* EXERCISE BRIEF:
Locate the word "computer" in the entries below, then gather every line that holds it.

*** Opening THE DATA ***

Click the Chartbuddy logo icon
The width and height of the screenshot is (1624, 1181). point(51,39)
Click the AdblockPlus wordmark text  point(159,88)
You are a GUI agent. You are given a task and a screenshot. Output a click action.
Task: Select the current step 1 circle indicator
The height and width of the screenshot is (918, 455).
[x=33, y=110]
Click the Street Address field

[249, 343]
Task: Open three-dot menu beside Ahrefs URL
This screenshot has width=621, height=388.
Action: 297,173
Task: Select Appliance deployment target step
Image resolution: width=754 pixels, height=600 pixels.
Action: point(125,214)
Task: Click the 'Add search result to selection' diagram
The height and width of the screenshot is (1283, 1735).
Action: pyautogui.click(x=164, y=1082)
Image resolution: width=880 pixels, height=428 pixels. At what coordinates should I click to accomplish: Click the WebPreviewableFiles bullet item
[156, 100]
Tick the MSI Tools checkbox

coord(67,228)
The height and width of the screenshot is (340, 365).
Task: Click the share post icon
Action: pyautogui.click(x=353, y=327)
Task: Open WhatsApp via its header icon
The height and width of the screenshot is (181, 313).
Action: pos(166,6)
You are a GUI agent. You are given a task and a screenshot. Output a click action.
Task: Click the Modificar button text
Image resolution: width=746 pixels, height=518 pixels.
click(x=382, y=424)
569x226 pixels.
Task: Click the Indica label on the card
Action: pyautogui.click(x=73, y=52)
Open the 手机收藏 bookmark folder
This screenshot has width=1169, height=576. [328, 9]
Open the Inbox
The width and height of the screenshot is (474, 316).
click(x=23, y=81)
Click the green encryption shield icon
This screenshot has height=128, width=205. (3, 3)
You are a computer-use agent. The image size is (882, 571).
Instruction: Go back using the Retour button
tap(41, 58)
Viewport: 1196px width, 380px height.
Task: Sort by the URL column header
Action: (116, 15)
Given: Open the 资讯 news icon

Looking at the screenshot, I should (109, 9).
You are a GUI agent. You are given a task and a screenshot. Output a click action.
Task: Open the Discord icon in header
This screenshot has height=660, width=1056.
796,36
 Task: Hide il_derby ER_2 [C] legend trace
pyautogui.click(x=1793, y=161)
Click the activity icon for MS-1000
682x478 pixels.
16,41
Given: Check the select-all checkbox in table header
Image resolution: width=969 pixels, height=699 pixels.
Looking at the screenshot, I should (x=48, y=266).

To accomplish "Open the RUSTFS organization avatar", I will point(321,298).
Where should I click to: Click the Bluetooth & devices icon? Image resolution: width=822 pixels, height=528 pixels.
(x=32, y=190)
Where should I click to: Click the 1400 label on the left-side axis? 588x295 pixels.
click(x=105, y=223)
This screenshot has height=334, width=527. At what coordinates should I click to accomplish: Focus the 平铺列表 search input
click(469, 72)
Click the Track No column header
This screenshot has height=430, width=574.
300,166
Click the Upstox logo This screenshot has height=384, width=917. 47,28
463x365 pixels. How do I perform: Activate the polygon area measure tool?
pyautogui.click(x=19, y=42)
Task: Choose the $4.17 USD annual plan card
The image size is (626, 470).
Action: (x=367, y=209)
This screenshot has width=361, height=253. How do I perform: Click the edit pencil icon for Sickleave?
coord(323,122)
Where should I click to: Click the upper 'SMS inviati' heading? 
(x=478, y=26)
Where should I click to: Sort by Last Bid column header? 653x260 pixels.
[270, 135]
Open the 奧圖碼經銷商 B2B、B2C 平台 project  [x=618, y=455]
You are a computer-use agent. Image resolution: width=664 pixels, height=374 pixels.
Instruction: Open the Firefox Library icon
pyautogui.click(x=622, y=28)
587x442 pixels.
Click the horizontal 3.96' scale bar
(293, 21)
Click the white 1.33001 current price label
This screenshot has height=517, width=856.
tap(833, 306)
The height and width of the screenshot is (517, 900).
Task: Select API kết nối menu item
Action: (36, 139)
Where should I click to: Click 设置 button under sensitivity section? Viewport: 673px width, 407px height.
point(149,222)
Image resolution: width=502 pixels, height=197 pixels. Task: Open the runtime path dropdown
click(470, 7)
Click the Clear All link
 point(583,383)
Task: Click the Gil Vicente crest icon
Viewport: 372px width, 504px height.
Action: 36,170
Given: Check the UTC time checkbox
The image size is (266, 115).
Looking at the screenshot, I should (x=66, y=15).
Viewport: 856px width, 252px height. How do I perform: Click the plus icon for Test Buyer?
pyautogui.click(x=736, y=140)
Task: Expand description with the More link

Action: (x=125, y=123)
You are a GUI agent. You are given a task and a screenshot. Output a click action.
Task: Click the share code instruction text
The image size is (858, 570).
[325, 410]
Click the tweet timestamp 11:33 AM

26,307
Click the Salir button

*** Closing THE DATA ***

* TASK OUTPUT:
You are a computer-use agent. The image size is (882, 571).
You are a computer-use agent. Image resolution: width=664 pixels, height=374 pixels.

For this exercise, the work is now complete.